WHAT IS REQUIRED
All of the data should be restated exactly as it stands.
___ ENTRIES SUPPLIED ___
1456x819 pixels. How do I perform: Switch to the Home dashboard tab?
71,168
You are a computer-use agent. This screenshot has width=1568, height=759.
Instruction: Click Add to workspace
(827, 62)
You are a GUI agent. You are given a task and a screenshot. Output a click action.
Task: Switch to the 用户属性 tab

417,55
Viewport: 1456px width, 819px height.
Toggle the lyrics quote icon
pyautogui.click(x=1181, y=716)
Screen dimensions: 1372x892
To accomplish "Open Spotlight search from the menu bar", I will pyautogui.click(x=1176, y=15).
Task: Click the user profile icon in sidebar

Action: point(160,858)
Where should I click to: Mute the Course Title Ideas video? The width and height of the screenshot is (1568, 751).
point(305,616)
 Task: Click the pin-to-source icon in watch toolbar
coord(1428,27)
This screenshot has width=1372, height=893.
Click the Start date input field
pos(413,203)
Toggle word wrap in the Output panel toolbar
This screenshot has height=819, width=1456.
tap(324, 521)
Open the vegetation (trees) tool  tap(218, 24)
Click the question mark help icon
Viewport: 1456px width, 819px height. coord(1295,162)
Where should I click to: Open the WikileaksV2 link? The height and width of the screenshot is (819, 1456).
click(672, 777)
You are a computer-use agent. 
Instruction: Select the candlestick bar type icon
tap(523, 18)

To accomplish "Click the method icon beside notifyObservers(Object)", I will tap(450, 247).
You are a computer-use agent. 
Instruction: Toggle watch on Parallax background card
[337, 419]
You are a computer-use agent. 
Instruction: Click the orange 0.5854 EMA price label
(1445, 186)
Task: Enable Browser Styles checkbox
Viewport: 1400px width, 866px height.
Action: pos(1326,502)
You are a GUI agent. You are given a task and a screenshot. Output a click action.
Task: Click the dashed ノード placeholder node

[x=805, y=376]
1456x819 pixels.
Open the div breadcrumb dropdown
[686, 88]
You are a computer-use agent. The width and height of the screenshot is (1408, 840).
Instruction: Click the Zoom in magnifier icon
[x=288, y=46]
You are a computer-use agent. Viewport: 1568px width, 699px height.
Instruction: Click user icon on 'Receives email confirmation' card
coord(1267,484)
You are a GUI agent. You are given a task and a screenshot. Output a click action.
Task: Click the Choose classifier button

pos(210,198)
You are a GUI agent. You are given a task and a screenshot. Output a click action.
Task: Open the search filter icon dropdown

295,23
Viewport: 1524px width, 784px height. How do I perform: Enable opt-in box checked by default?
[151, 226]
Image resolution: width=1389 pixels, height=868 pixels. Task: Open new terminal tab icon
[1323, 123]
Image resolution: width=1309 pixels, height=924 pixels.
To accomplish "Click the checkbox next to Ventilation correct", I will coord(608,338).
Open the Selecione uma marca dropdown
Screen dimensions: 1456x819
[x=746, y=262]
___
SOLUTION FOR THIS TASK
1456x819 pixels. How do I perform: Switch to the Home dashboard tab?
71,168
You are a computer-use agent. This screenshot has width=1568, height=759.
Instruction: Click Add to workspace
(827, 62)
You are a GUI agent. You are given a task and a screenshot. Output a click action.
Task: Switch to the 用户属性 tab

417,55
Viewport: 1456px width, 819px height.
Toggle the lyrics quote icon
pyautogui.click(x=1181, y=716)
Screen dimensions: 1372x892
To accomplish "Open Spotlight search from the menu bar", I will pyautogui.click(x=1176, y=15).
Task: Click the user profile icon in sidebar

Action: point(160,858)
Where should I click to: Mute the Course Title Ideas video? The width and height of the screenshot is (1568, 751).
point(305,616)
 Task: Click the pin-to-source icon in watch toolbar
coord(1428,27)
This screenshot has width=1372, height=893.
Click the Start date input field
pos(413,203)
Toggle word wrap in the Output panel toolbar
This screenshot has height=819, width=1456.
tap(324, 521)
Open the vegetation (trees) tool  tap(218, 24)
Click the question mark help icon
Viewport: 1456px width, 819px height. coord(1295,162)
Where should I click to: Open the WikileaksV2 link? The height and width of the screenshot is (819, 1456).
click(672, 777)
You are a computer-use agent. 
Instruction: Select the candlestick bar type icon
tap(523, 18)

To accomplish "Click the method icon beside notifyObservers(Object)", I will tap(450, 247).
You are a computer-use agent. 
Instruction: Toggle watch on Parallax background card
[337, 419]
You are a computer-use agent. 
Instruction: Click the orange 0.5854 EMA price label
(1445, 186)
Task: Enable Browser Styles checkbox
Viewport: 1400px width, 866px height.
Action: pos(1326,502)
You are a GUI agent. You are given a task and a screenshot. Output a click action.
Task: Click the dashed ノード placeholder node

[x=805, y=376]
1456x819 pixels.
Open the div breadcrumb dropdown
[686, 88]
You are a computer-use agent. The width and height of the screenshot is (1408, 840).
Instruction: Click the Zoom in magnifier icon
[x=288, y=46]
You are a computer-use agent. Viewport: 1568px width, 699px height.
Instruction: Click user icon on 'Receives email confirmation' card
coord(1267,484)
You are a GUI agent. You are given a task and a screenshot. Output a click action.
Task: Click the Choose classifier button

pos(210,198)
You are a GUI agent. You are given a task and a screenshot. Output a click action.
Task: Open the search filter icon dropdown

295,23
Viewport: 1524px width, 784px height. How do I perform: Enable opt-in box checked by default?
[151, 226]
Image resolution: width=1389 pixels, height=868 pixels. Task: Open new terminal tab icon
[1323, 123]
Image resolution: width=1309 pixels, height=924 pixels.
To accomplish "Click the checkbox next to Ventilation correct", I will coord(608,338).
Open the Selecione uma marca dropdown
Screen dimensions: 1456x819
[x=746, y=262]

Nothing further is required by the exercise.